# Problem requirements:
Would you retype exactly the lines from the one containing "Viewport: 1066px width, 502px height." through the last line of the records below, and nothing else?

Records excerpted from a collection
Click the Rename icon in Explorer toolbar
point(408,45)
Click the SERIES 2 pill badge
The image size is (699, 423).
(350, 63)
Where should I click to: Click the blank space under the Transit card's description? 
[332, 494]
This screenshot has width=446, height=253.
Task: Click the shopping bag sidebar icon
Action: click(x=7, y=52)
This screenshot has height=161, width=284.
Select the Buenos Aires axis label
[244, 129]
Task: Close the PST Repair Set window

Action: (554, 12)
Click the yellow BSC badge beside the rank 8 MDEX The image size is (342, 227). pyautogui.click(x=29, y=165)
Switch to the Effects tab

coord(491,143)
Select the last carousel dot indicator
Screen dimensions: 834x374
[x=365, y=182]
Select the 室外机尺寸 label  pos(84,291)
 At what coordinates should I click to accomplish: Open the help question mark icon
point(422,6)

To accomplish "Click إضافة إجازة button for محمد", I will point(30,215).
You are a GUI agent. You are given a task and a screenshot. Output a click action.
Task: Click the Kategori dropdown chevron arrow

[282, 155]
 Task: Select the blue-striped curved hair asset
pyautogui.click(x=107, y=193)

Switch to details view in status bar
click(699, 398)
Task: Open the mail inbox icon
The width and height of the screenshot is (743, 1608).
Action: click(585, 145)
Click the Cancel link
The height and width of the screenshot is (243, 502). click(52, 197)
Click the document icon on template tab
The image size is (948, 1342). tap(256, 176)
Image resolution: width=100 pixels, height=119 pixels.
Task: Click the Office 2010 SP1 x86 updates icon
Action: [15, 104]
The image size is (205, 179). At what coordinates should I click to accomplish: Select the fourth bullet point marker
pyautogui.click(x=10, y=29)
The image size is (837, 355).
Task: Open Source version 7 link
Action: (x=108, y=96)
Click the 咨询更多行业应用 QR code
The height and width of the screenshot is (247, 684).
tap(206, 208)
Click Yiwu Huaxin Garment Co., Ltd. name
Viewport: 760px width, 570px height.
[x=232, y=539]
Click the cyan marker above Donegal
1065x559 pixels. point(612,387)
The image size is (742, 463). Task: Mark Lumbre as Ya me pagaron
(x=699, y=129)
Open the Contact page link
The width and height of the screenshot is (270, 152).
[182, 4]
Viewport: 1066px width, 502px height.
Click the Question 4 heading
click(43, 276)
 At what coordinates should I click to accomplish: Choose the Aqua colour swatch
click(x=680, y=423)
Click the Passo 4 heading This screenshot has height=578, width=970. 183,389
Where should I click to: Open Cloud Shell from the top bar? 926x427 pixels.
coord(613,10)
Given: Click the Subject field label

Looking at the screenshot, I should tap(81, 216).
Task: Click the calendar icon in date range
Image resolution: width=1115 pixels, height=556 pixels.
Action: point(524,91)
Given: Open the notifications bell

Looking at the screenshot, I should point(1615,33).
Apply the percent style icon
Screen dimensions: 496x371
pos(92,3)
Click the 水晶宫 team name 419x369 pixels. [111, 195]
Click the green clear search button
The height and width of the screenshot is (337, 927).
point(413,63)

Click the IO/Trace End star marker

# Result of this exercise:
Viewport: 1066px width, 502px height.
Click the Question 4 heading
click(43, 276)
 At what coordinates should I click to accomplish: Choose the Aqua colour swatch
click(x=680, y=423)
Click the Passo 4 heading This screenshot has height=578, width=970. 183,389
Where should I click to: Open Cloud Shell from the top bar? 926x427 pixels.
coord(613,10)
Given: Click the Subject field label

Looking at the screenshot, I should tap(81, 216).
Task: Click the calendar icon in date range
Image resolution: width=1115 pixels, height=556 pixels.
Action: point(524,91)
Given: Open the notifications bell

Looking at the screenshot, I should point(1615,33).
Apply the percent style icon
Screen dimensions: 496x371
pos(92,3)
Click the 水晶宫 team name 419x369 pixels. [111, 195]
Click the green clear search button
The height and width of the screenshot is (337, 927).
point(413,63)

Click the IO/Trace End star marker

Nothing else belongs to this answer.